*** Opening of Listed entries ***

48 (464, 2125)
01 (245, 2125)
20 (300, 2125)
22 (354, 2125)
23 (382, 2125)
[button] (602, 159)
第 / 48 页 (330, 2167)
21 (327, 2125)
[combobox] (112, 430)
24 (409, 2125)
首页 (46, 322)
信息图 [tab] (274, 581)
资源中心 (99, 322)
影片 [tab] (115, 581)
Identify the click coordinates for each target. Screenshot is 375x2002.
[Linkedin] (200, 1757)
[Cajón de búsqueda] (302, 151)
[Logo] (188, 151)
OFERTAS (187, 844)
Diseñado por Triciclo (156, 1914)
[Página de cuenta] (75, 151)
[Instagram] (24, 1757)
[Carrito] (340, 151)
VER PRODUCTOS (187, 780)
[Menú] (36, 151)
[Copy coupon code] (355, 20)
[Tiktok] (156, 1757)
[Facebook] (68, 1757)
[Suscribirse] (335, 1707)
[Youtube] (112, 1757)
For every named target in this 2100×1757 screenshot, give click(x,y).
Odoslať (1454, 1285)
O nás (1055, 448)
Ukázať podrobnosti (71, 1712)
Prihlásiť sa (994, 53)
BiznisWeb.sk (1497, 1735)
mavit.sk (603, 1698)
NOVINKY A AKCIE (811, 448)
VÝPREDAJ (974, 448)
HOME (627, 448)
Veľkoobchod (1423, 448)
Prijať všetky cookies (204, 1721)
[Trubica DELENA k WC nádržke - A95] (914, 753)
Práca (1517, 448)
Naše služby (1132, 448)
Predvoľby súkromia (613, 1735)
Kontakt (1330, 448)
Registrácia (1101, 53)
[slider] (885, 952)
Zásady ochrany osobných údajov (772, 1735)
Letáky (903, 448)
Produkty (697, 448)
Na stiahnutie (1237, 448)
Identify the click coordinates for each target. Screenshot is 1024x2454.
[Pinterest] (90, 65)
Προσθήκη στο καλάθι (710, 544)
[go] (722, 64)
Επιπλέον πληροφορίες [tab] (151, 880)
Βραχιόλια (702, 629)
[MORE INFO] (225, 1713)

*** Close of Listed entries ***

Without altering a single word, copy the listing above.

48 (464, 2125)
01 (245, 2125)
20 (300, 2125)
22 (354, 2125)
23 (382, 2125)
[button] (602, 159)
第 / 48 页 (330, 2167)
21 (327, 2125)
[combobox] (112, 430)
24 (409, 2125)
首页 (46, 322)
信息图 [tab] (274, 581)
资源中心 (99, 322)
影片 [tab] (115, 581)
Identify the click coordinates for each target. Screenshot is 375x2002.
[Linkedin] (200, 1757)
[Cajón de búsqueda] (302, 151)
[Logo] (188, 151)
OFERTAS (187, 844)
Diseñado por Triciclo (156, 1914)
[Página de cuenta] (75, 151)
[Instagram] (24, 1757)
[Carrito] (340, 151)
VER PRODUCTOS (187, 780)
[Menú] (36, 151)
[Copy coupon code] (355, 20)
[Tiktok] (156, 1757)
[Facebook] (68, 1757)
[Suscribirse] (335, 1707)
[Youtube] (112, 1757)
For every named target in this 2100×1757 screenshot, give click(x,y).
Odoslať (1454, 1285)
O nás (1055, 448)
Ukázať podrobnosti (71, 1712)
Prihlásiť sa (994, 53)
BiznisWeb.sk (1497, 1735)
mavit.sk (603, 1698)
NOVINKY A AKCIE (811, 448)
VÝPREDAJ (974, 448)
HOME (627, 448)
Veľkoobchod (1423, 448)
Prijať všetky cookies (204, 1721)
[Trubica DELENA k WC nádržke - A95] (914, 753)
Práca (1517, 448)
Naše služby (1132, 448)
Predvoľby súkromia (613, 1735)
Kontakt (1330, 448)
Registrácia (1101, 53)
[slider] (885, 952)
Zásady ochrany osobných údajov (772, 1735)
Letáky (903, 448)
Produkty (697, 448)
Na stiahnutie (1237, 448)
Identify the click coordinates for each target. Screenshot is 1024x2454.
[Pinterest] (90, 65)
Προσθήκη στο καλάθι (710, 544)
[go] (722, 64)
Επιπλέον πληροφορίες [tab] (151, 880)
Βραχιόλια (702, 629)
[MORE INFO] (225, 1713)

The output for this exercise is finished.